Any-grade AEs of note consisted of decreased neutrophil count (trifluridine/tipiracil, 74.6%; placebo, 4.1%), decreased white blood cell count (63.9%; 3.3%), decreased platelet count (12.3%; 3.3%), and decreased lymphocyte count (8.2%; 0.8%). In the trifluridine/tipiracil arm, the rates of these AEs occurring at grade 3 or higher were 56.6%, 17.2%, 1.6%, and 4.1%, respectively. None of these AE were reported at grade 3 or higher in the placebo arm.
AEs led to dose skipping in 95.1% of patients in the trifluridine/tipiracil arm vs 11.6% of patients in the placebo group. The rates of AEs leading to dose reductions were 37.7% and 0.8%, respectively. The median treatment duration was 174 days (range, 8-251) in the trifluridine/tipiracil arm vs 150 days (range, 40-187) in the control arm.
Regarding QOL, Kotaka noted that EORTC QLQ-C30 scores dropped during treatment, and a significant decrease in global health status occurred at week 8 in the trifluridine/tipiracil group (P = .028). No significant differences were reported between the arms following treatment from week 24 and beyond.
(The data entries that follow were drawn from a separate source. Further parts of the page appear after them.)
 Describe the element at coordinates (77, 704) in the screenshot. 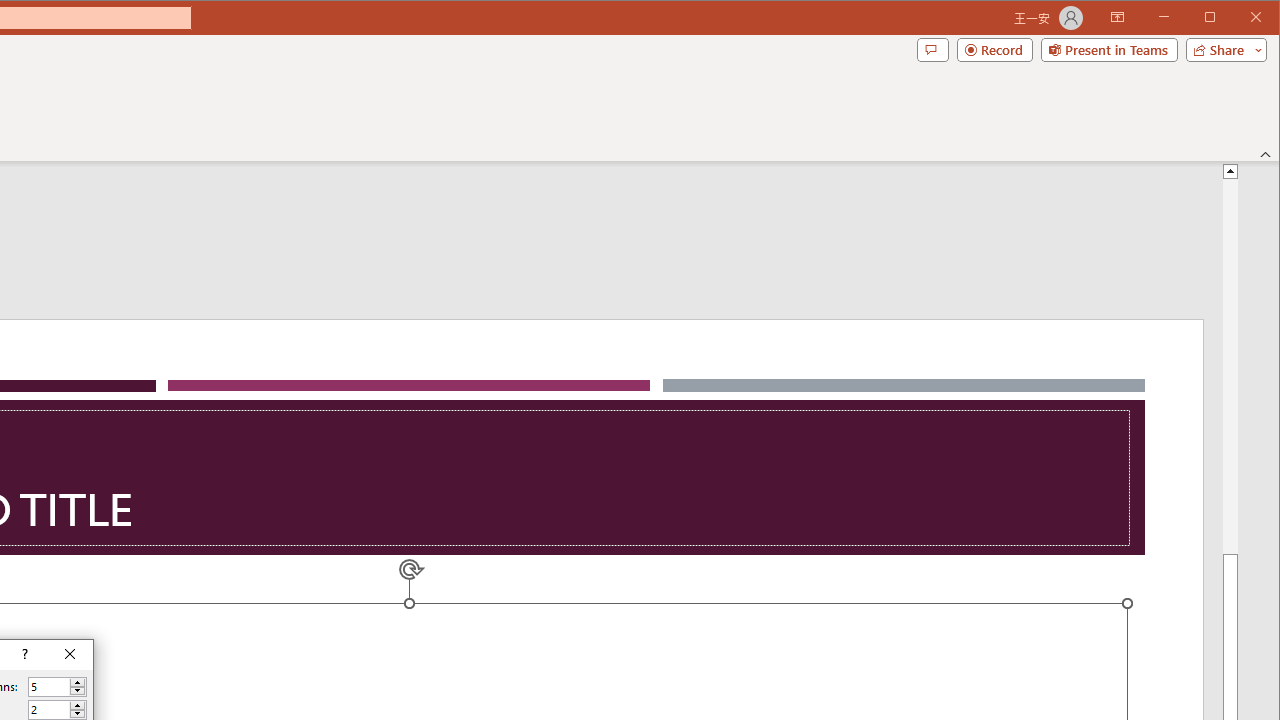

I see `'More'` at that location.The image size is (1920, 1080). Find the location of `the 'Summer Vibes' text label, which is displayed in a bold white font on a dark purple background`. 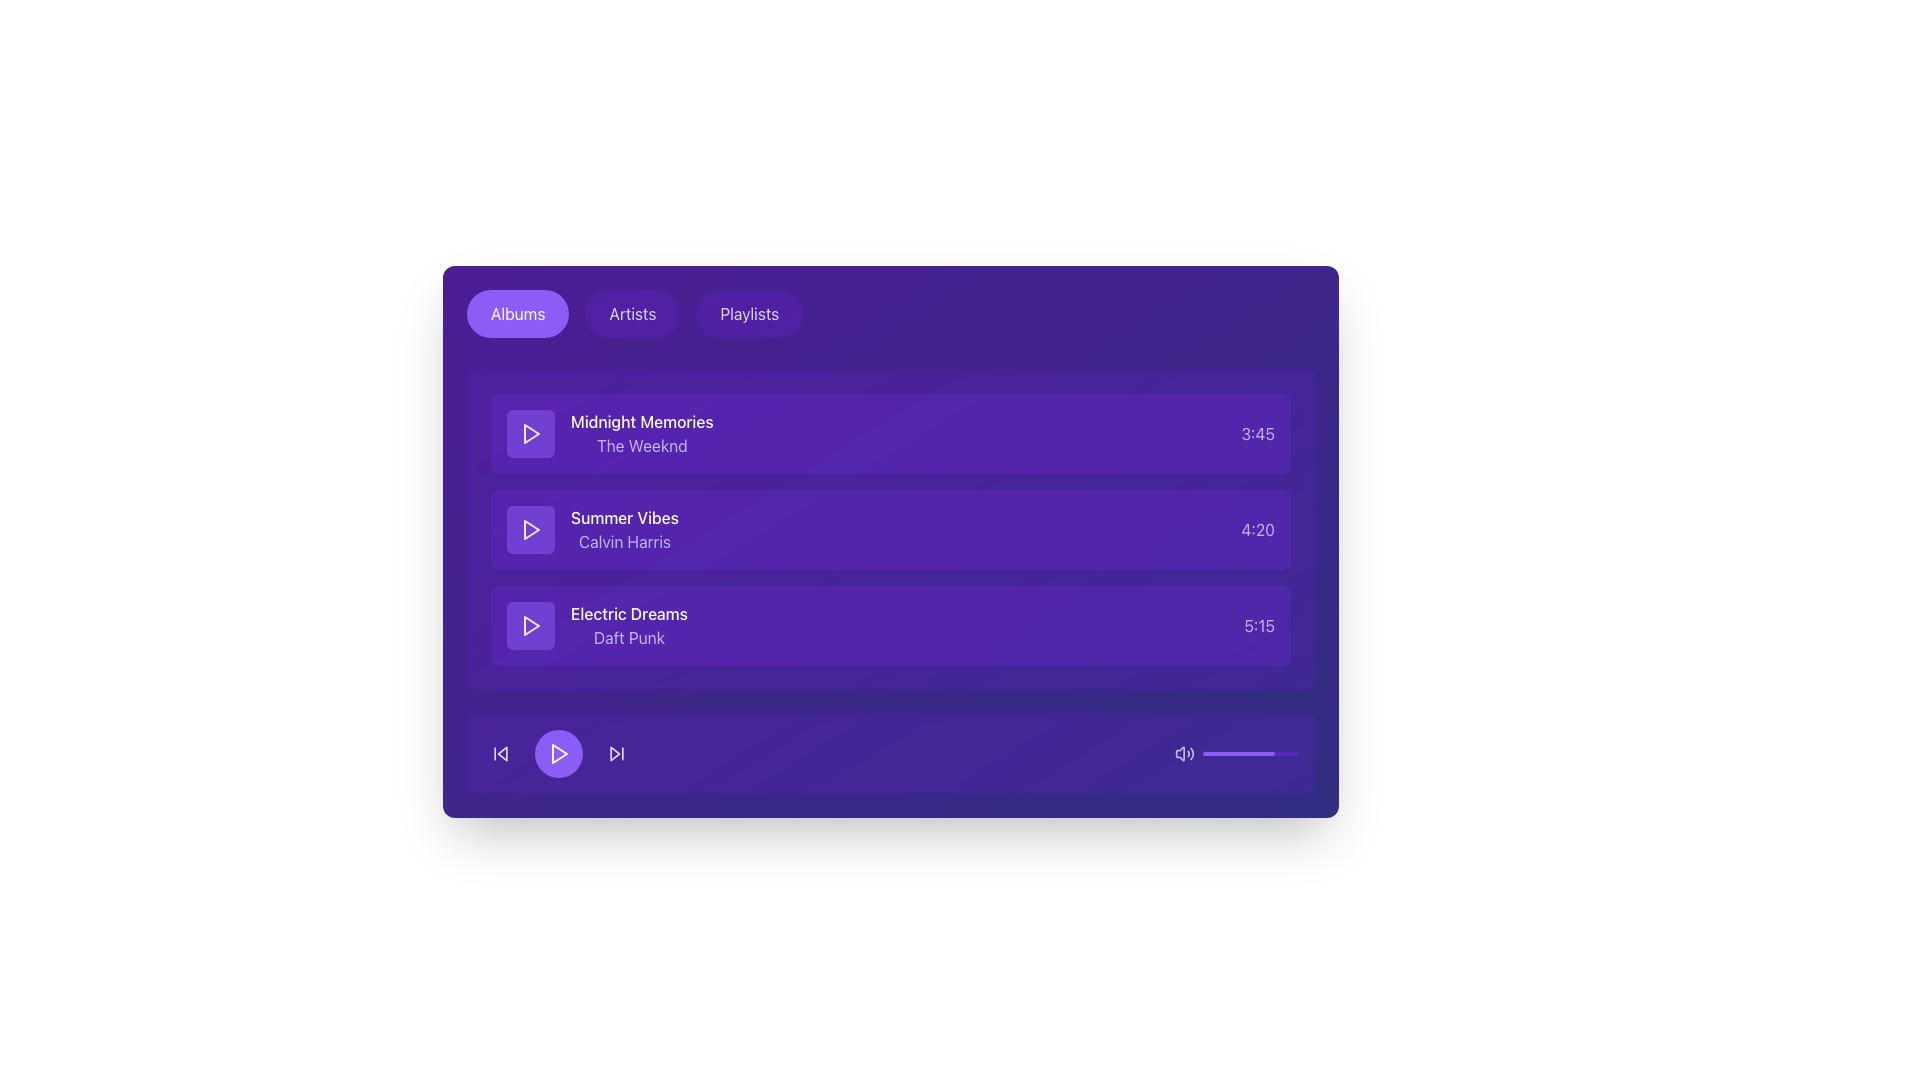

the 'Summer Vibes' text label, which is displayed in a bold white font on a dark purple background is located at coordinates (623, 528). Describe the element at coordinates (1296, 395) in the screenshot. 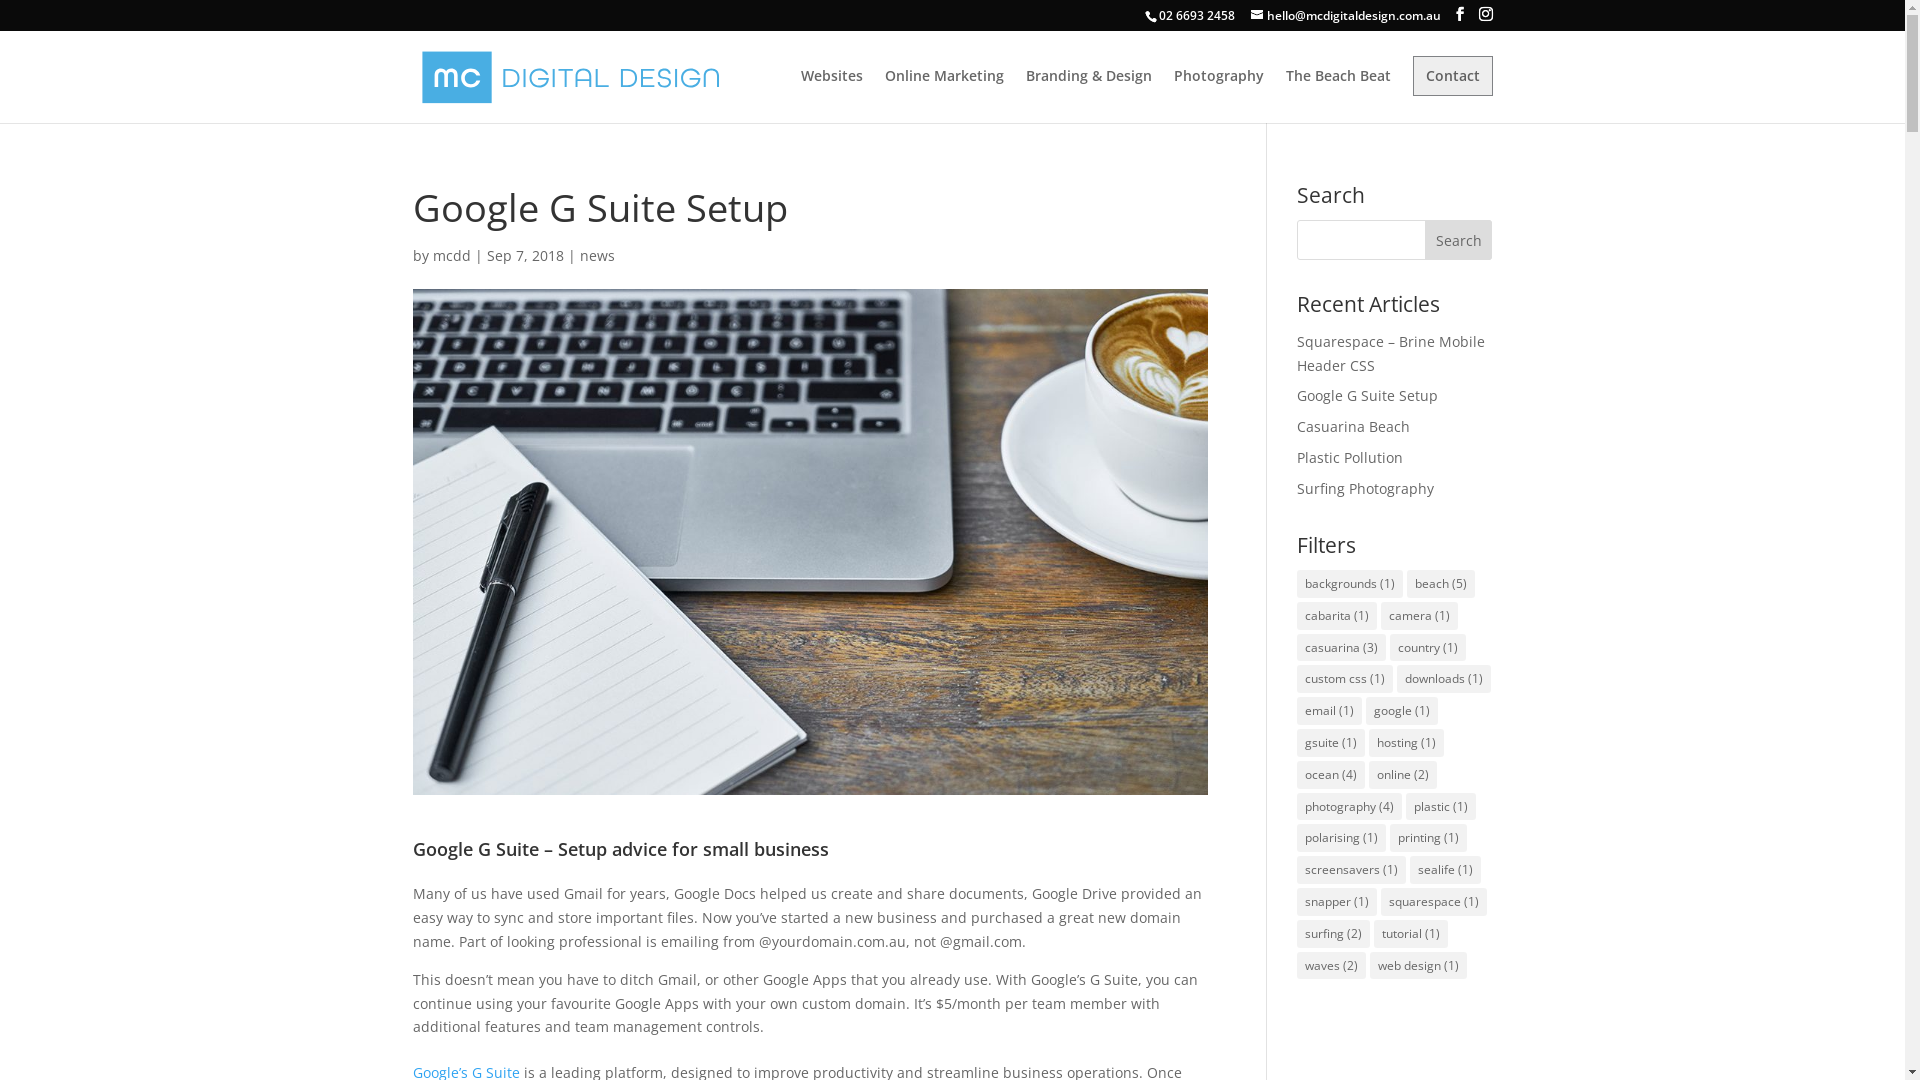

I see `'Google G Suite Setup'` at that location.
Disclosures: Kotaka reported receiving honoraria from Chugai Pharmaceuticals, Takeda Pharmaceuticals, and Eli Lilly.
Reference
Kotaka M, Bando H, Watanabe J, et al. Association of ctDNA clearance with disease-free survival, safety, and quality of life from ctDNA-directed therapy: Findings from the ALTAIR study. Presented at: 2025 ESMO Gastrointestinal Cancers Congress; July 2-5, 2025; Barcelona, Spain. Abstract 3O.